Sukses

Harga Minyak Turun, Dibayangi Perlambatan Ekonomi Global

Harga minyak ditutup lebih rendah pada hari Selasa di tengah kekhawatiran pasokan AS yang lebih tinggi

Liputan6.com, Jakarta Harga minyak ditutup lebih rendah pada hari Selasa di tengah kekhawatiran pasokan AS yang lebih tinggi dikombinasikan dengan perlambatan ekonomi dan permintaan bahan bakar China yang lebih rendah.

Dikutip dari CNBC, Rabu (19/10/2022), harga minyak mentah berjangka Brent turun USD 1,59, atau 1,7 persen, menjadi USD 90,03 per barel. Sementara minyak mentah West Texas Intermediate (WTI) AS turun USD 2,64, atau 3,1 persen, menjadi USD 82,82 per barel.

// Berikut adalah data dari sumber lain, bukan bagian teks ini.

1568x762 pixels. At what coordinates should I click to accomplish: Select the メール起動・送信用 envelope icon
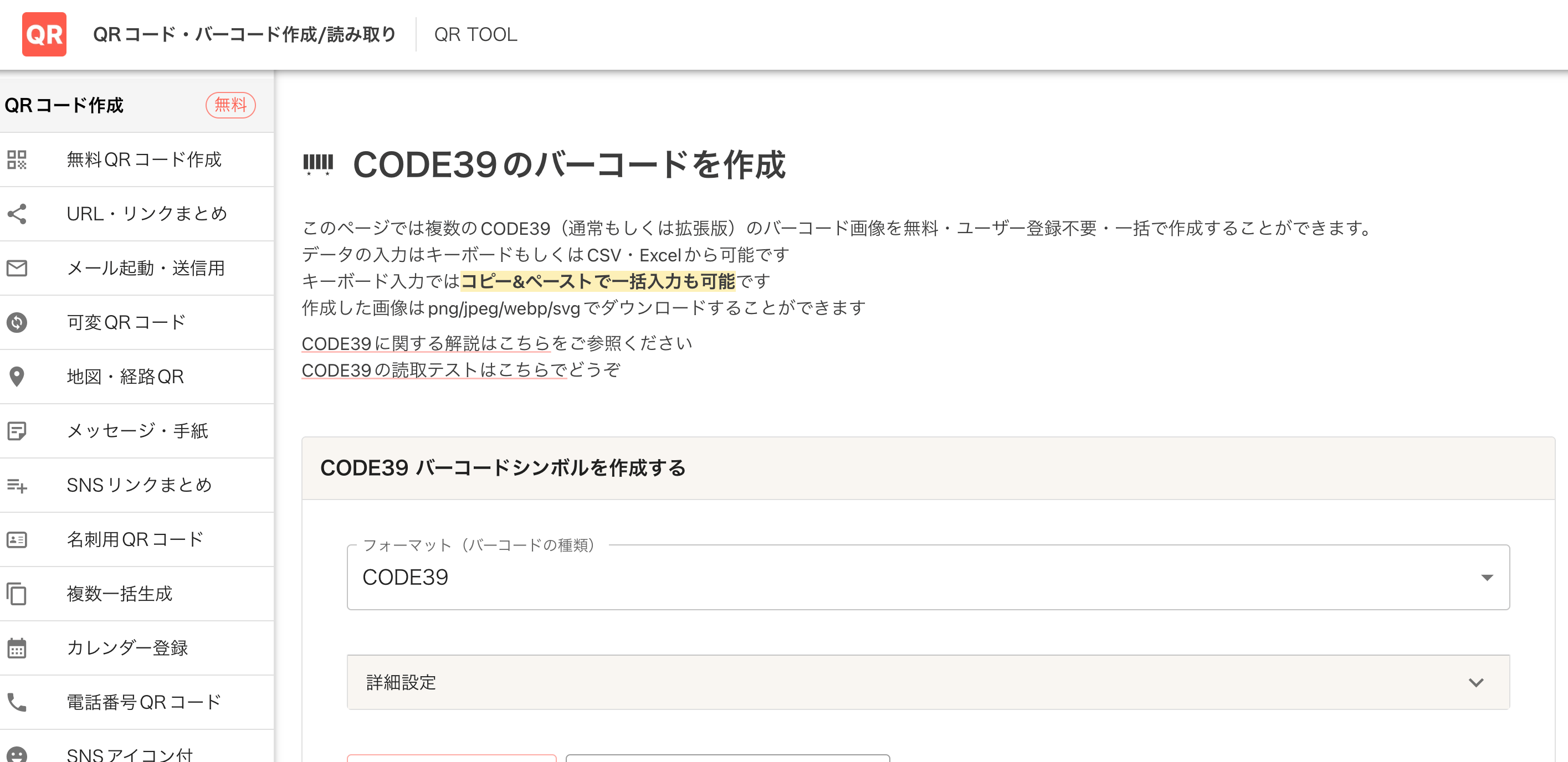(17, 268)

China, importir minyak mentah utama dunia, menunda tanpa batas waktu rilis indikator ekonomi yang semula dijadwalkan akan diterbitkan pada hari Selasa, menunjukkan kepada pasar bahwa permintaan bahan bakar tertekan secara signifikan di wilayah tersebut.

"Ini bukan pertanda baik ketika China memutuskan untuk tidak mempublikasikan angka ekonomi," kata John Kilduff, mitra di Again Capital LLC di New York.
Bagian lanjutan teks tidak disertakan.